“Estou recebendo toda a assistência. A equipe vem todos os dias e sempre conversamos sobre meu estado clínico das últimas 24h”, essas são as palavras da professora Daniela Silva, de 50 anos, uma das pacientes atendidas pela ‘Operação Dr. Teles’, que realiza o acompanhamento médico domiciliar.
Após ficar internada por quase duas semanas devido à picada de uma aranha venenosa, a educadora teve o quadro estabilizado e foi liberada para seguir o tratamento em casa. Desde então, recebeu sete visitas da equipe formada por médico, enfermeiras e técnicas do laboratório.

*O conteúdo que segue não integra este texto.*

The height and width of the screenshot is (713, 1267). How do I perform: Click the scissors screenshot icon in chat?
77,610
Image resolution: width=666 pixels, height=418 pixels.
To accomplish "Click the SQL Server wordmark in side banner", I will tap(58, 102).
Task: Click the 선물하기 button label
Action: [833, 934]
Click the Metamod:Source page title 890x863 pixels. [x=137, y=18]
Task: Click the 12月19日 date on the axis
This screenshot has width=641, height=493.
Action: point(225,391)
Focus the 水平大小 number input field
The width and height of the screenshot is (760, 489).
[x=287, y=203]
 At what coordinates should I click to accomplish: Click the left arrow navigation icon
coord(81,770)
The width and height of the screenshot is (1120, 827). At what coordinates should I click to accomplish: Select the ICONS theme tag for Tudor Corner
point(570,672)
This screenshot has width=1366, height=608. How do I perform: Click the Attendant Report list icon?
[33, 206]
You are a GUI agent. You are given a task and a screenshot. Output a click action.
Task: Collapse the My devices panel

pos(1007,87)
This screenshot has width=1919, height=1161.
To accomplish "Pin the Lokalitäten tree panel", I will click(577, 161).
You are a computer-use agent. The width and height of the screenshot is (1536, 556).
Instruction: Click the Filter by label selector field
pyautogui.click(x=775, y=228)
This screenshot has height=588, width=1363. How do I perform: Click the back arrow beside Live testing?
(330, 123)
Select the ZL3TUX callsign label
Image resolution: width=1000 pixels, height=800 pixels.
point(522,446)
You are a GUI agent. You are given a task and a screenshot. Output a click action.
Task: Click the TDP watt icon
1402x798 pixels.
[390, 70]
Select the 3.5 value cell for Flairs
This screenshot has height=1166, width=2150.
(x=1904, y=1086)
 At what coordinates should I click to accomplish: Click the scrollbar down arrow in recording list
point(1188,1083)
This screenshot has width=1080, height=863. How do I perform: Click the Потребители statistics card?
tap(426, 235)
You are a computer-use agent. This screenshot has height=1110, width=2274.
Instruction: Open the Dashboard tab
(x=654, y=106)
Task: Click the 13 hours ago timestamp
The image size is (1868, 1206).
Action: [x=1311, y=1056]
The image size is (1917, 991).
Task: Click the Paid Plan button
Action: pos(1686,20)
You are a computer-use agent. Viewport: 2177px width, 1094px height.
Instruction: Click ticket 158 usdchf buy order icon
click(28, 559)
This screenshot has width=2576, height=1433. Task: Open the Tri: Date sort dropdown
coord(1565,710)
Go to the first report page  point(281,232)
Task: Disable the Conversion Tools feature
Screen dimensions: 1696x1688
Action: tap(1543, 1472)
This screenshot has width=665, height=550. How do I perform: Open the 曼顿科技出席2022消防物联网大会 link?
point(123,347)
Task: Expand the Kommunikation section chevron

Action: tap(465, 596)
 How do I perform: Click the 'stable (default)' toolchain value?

Na quinta-feira, 23, Daniela foi reavaliada por médicos para mais administração de antibióticos.
De acordo com o médico do programa, Iuri Sena, o procedimento à domicílio é o mesmo de uma equipe ainda no HE. Há análise dos prontuários dos pacientes, avaliação clínica, administração via oral e intravenosa de medicamentos e coleta laboratorial.
“Chegamos nas residências e realizamos a avaliação do paciente. Observamos a pele para saber se há feridas, procuramos saber se ele teve febre, piora ou melhora do quadro. Coletamos o relato do paciente e já fazemos a administração de medicamentos. Em média, demoramos de 15 a 30 minutos por residência”, detalhou o médico.
O professor e paciente do programa Antônio Coutinho de Souza, de 62 anos, trata de uma ferida no pé direito. Ele conta que prefere ser atendido em casa.
"Eu estou indo muito bem e me sinto muito melhor em casa, não só pelo conforto, mas pela atenção que recebo das equipes”, disse animado.
Operação Dr. Teles
O projeto iniciou em fevereiro com a seleção de pacientes de baixa complexidade, com probabilidade de alta hospitalar. Eles receberam autorização médica para serem acompanhados a domicílio por uma equipe multidisciplinar do Hospital de Emergências (HE).
Os pacientes são avaliados previamente para ingressarem no programa conforme quadro clínico. O planejamento do governo do Estado tem duas equipes para atendimento a domicílio, que trabalham em dois turnos.
Dr. Teles
O nome do programa homenageia Antônio Pinheiro Teles, médico que fundou o Serviço de Nefrologia e a Residência Médica no Amapá. Ele se dedicou à saúde dos amapaenses até os últimos momentos de sua vida. Gostava de tratar os pacientes com muita atenção e era conhecido por ser “médico de cabeceira de leito”, ou seja, sempre muito próximo dos pacientes.
Ele faleceu em 4 de janeiro de 2017, vítima de um infarto. Logo após seu falecimento, foi homenageado com o nome da Clínica de Nefrologia do Hospital de Clínicas Alberto Lima (Hcal).